Reproduce the records below word for word, starting at the line that contains "Expand the λ" and ending at the final line of the records.

═══ Dataset rows

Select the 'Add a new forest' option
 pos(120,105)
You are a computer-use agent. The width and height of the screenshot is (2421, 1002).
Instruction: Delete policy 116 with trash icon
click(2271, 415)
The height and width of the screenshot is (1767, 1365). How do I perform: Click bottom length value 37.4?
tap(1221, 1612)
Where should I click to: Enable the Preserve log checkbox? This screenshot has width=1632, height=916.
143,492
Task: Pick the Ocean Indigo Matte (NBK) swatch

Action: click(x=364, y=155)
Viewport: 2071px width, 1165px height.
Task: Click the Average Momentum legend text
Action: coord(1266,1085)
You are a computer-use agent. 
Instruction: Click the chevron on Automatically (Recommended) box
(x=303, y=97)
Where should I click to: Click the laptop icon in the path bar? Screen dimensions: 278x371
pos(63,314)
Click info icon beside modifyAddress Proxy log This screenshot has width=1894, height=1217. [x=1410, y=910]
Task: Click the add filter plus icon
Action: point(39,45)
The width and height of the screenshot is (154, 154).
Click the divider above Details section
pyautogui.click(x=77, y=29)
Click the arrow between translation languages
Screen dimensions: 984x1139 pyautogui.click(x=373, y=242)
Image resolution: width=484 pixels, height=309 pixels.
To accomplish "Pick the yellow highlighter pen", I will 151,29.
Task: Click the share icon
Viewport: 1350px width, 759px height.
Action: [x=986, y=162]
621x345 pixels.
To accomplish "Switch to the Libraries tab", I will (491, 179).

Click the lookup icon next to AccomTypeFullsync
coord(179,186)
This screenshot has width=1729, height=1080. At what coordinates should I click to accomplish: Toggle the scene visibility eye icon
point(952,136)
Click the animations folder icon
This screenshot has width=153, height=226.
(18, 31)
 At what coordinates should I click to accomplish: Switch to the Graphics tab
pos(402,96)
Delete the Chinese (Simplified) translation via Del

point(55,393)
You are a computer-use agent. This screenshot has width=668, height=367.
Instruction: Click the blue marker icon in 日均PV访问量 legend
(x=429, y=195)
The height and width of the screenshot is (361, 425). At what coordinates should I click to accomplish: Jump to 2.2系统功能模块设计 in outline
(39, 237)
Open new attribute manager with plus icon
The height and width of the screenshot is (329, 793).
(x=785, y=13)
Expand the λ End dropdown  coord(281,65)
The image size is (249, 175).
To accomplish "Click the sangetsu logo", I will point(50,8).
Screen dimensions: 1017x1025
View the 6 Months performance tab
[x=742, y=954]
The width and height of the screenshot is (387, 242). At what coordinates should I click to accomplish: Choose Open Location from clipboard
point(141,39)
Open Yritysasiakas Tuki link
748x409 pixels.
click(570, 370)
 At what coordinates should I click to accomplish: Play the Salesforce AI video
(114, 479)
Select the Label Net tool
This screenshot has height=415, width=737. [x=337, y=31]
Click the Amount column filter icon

══════

_Finished exercise_.
Expand the λ End dropdown  coord(281,65)
The image size is (249, 175).
To accomplish "Click the sangetsu logo", I will point(50,8).
Screen dimensions: 1017x1025
View the 6 Months performance tab
[x=742, y=954]
The width and height of the screenshot is (387, 242). At what coordinates should I click to accomplish: Choose Open Location from clipboard
point(141,39)
Open Yritysasiakas Tuki link
748x409 pixels.
click(570, 370)
 At what coordinates should I click to accomplish: Play the Salesforce AI video
(114, 479)
Select the Label Net tool
This screenshot has height=415, width=737. [x=337, y=31]
Click the Amount column filter icon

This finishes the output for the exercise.